■ OBJECTIVE: Turn every line of the items below into a numbered list, leaving out the blank lines.

■ RECORDS FOR THIS TASK:
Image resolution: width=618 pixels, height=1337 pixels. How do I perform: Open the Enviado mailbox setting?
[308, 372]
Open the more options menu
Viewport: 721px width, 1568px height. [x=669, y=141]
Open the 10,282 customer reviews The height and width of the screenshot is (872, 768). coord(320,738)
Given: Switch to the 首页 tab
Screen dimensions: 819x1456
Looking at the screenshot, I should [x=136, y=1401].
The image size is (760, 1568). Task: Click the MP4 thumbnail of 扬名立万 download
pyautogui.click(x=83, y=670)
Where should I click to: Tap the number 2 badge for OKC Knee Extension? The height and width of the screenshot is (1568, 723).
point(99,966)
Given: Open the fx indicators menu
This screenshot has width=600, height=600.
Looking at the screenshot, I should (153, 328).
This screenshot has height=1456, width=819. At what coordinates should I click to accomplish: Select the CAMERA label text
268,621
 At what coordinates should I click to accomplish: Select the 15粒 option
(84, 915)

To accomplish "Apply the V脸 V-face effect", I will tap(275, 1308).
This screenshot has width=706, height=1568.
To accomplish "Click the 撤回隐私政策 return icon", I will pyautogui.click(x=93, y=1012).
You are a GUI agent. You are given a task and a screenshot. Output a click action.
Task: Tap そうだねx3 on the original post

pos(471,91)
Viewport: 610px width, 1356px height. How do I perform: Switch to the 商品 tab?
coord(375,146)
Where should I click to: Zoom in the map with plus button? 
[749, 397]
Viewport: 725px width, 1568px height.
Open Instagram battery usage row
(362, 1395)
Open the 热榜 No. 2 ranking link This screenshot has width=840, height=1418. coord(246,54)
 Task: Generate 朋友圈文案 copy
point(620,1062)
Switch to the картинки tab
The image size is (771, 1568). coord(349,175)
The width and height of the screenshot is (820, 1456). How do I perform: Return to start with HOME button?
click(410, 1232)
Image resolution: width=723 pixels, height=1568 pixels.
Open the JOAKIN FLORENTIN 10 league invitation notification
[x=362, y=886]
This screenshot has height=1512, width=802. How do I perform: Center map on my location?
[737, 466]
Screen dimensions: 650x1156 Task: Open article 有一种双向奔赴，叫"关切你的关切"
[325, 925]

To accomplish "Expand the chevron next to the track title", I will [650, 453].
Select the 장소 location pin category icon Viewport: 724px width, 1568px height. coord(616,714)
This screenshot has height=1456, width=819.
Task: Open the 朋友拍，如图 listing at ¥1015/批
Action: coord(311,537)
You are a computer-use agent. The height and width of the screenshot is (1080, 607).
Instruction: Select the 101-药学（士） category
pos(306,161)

■ WRITTEN RESPONSE:
1. Image resolution: width=618 pixels, height=1337 pixels. How do I perform: Open the Enviado mailbox setting?
2. [308, 372]
3. Open the more options menu
4. Viewport: 721px width, 1568px height. [x=669, y=141]
5. Open the 10,282 customer reviews The height and width of the screenshot is (872, 768). coord(320,738)
6. Given: Switch to the 首页 tab
7. Screen dimensions: 819x1456
8. Looking at the screenshot, I should [x=136, y=1401].
9. The image size is (760, 1568). Task: Click the MP4 thumbnail of 扬名立万 download
10. pyautogui.click(x=83, y=670)
11. Where should I click to: Tap the number 2 badge for OKC Knee Extension? The height and width of the screenshot is (1568, 723).
12. point(99,966)
13. Given: Open the fx indicators menu
14. This screenshot has width=600, height=600.
15. Looking at the screenshot, I should (153, 328).
16. This screenshot has height=1456, width=819. At what coordinates should I click to accomplish: Select the CAMERA label text
17. 268,621
18.  At what coordinates should I click to accomplish: Select the 15粒 option
19. (84, 915)
20. To accomplish "Apply the V脸 V-face effect", I will tap(275, 1308).
21. This screenshot has width=706, height=1568.
22. To accomplish "Click the 撤回隐私政策 return icon", I will pyautogui.click(x=93, y=1012).
23. You are a GUI agent. You are given a task and a screenshot. Output a click action.
24. Task: Tap そうだねx3 on the original post
25. pos(471,91)
26. Viewport: 610px width, 1356px height. How do I perform: Switch to the 商品 tab?
27. coord(375,146)
28. Where should I click to: Zoom in the map with plus button? 
29. [749, 397]
30. Viewport: 725px width, 1568px height.
31. Open Instagram battery usage row
32. (362, 1395)
33. Open the 热榜 No. 2 ranking link This screenshot has width=840, height=1418. coord(246,54)
34.  Task: Generate 朋友圈文案 copy
35. point(620,1062)
36. Switch to the картинки tab
37. The image size is (771, 1568). coord(349,175)
38. The width and height of the screenshot is (820, 1456). How do I perform: Return to start with HOME button?
39. click(410, 1232)
40. Image resolution: width=723 pixels, height=1568 pixels.
41. Open the JOAKIN FLORENTIN 10 league invitation notification
42. [x=362, y=886]
43. This screenshot has height=1512, width=802. How do I perform: Center map on my location?
44. [737, 466]
45. Screen dimensions: 650x1156 Task: Open article 有一种双向奔赴，叫"关切你的关切"
46. [325, 925]
47. To accomplish "Expand the chevron next to the track title", I will [650, 453].
48. Select the 장소 location pin category icon Viewport: 724px width, 1568px height. coord(616,714)
49. This screenshot has height=1456, width=819.
50. Task: Open the 朋友拍，如图 listing at ¥1015/批
51. Action: coord(311,537)
52. You are a computer-use agent. The height and width of the screenshot is (1080, 607).
53. Instruction: Select the 101-药学（士） category
54. pos(306,161)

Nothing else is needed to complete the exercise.